The pregnancy-specific nature of the PSG peptides was exploited and used to assess the specificity and quantitative sensitivity of the SRM assay. Relative quantification of several PSG peptides was performed in serial dilutions of 15 week plasma with PSG negative male plasma. Each of these samples were prepared in triplicate and processed in a randomized order.
Clinical Sample Analysis
One-hundred clinical samples were processed across four batches along with eight full replicates of the same plasma sample (two per batch), which allowed a true assessment of technical variability over the entire workflow/experiment to be made. Following immunodepletion, reduction/alkylation, and protein fractionation, the 108 samples were digested simultaneously. SRM analyses for PSG and PBP peptides were performed, alongside 11 injections of a pooled sample from the same vial to assess technical variation within the LC-MS and blank injections (loading buffer only), which confirmed that no carryover was evident. Kruskal-Wallis test (Dunns correction for multiple comparisons) was used to determine differences between sample groups (significance p < 0.05). All transitions described in supplemental Tables S7 and S8 were used for quantification; no minimum threshold for inclusion was set and no outliers were removed during data analysis.
NAP-2 ELISA
As no commercial ELISA against PBP is available, an ELISA that recognizes NAP-2 was used (RayBiotech, Norcross GA, USA). This ELISA measures a proteolytic fragment of PBP containing all peptides quantified in the iTRAQ discovery and SRM experiments. Two microliters of EDTA plasma was diluted 1 in 8100 in a two-stage dilution using the provided dilution buffer. The kit protocol was followed exactly with the primary sample incubation occurring overnight at 4 °C with gentle shaking. Technical replicates were randomly spread across the three plates used in the assay. All case/control samples were diluted and assayed in duplicate.
Correlation Analysis
A visual correlation analysis was generated using the Corrgram tool within an in-house R-based statistical toolbox.
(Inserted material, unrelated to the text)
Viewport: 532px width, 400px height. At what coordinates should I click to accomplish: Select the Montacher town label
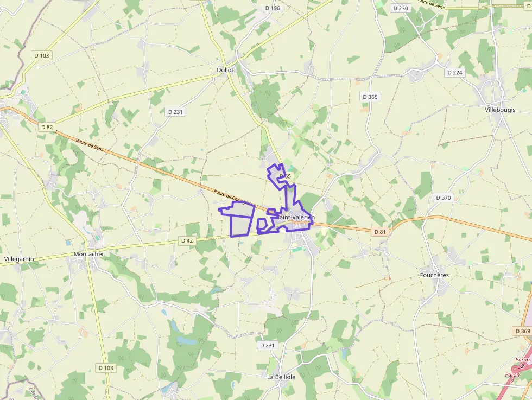point(89,254)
Implementation based on Sarkar (18).
Sample Size Calculations
iTRAQ discovery experiments were performed on pooled samples containing 12 individuals, this is the minimal number acceptable for a discovery experiment (19). Given the fold changes observed in the iTRAQ studies for the proteins of interest (≥1.3), a minimum sample size of 16 per group was necessary for the SRM assays to determine a significant difference between groups (α = 0.05; β = 0.80).
RESULTS
iTRAQ Based Discovery Phase
Pooled plasma samples taken at 15 ± 1 week from women who developed EO-PE (n = 12) or had uncomplicated pregnancies (n = 24; 2 pools of n = 12) were processed for analysis using iTRAQ labeling to enable protein level comparison from tryptic fragment MSMS analyses. A total of 502 proteins were identified across three iTRAQ discovery experiments (319 proteins in the IgY 14-SuperMix- QSTAR data set, 331 in the IgY 14-SuperMix-5800 data set and 189 in the MARS 14–5800 data set) (Fig. 2A). Within each data set, the standard deviation of the log2 iTRAQ ratios for the replicate samples was calculated as an indication of the variability between technical replicates in each data set. This gave values of 0.19, 0.27 and 0.13 for the IgY 14-SuperMix-QSTAR, IgY 14-SuperMix-5800 and MARS 14–5800 data sets respectively. To identify the candidate biomarkers with the highest confidence, we initially only considered proteins identified and quantified in all three replicate experiments. A total of 113 proteins were identified in all three data sets and following application of stringent candidate protein selection criteria, two proteins; platelet basic protein (PBP, CXCL7) and pregnancy-specific beta-1-glycoprotein 9 (PSG9) were prioritized for further assessment in the SRM-based verification phase (Fig. 2B). In total, 113 proteins were altered in abundance in any one of the iTRAQ data sets and this list is provided in supplemental Table S5. The compete iTRAQ data set is provided in supplemental Table S9, and all discovery data and spectra are available at www.scalpl.org/hank/ProteomeHexPage?me=Pre-eclampsia.
SRM Method Development
To assess whether these changes could be observed in a significant proportion of patients and hence have genuine value as putative biomarkers, we developed a novel, label-free SRM workflow. As proof-of-principle, this was tested on two proteins from our discovery experiment, PBP and PSG9. PSG9 is a member of a large multigene family, which is expressed in a pregnancy-specific manner. Because we had also seen some evidence for dysregulation of PSG2 and 5 from our discovery analysis, 15 peptides from other PSG family members were also included in the assay. As part of this workflow, we employed a protein based fractionation step simultaneously with concentrating the MARS-14 flow through. This step theoretically reduces background (and hence should increase sensitivity) without requiring an additional sample preparation step. The reversed-phase protein concentration and fractionation protocol was highly reproducible based on overlaying UV chromatograms from replicate injections (Fig. 3) with a CV of 2.3% across 8 replicate plasma injections. A further advantage of a protein versus a peptide-level separation is that all peptides for a single protein are contained in the same fraction, such that only one fraction has to be analyzed to quantify several proteotypic peptides. MASCOT analysis of each fraction suggested that PBP eluted exclusively in the first fraction collected, whereas the PSG proteins were found exclusively in fractions 2, 3, and 4, and these data were confirmed by our optimized SRM method (data not shown). These fractions were selected for further analysis by SRM.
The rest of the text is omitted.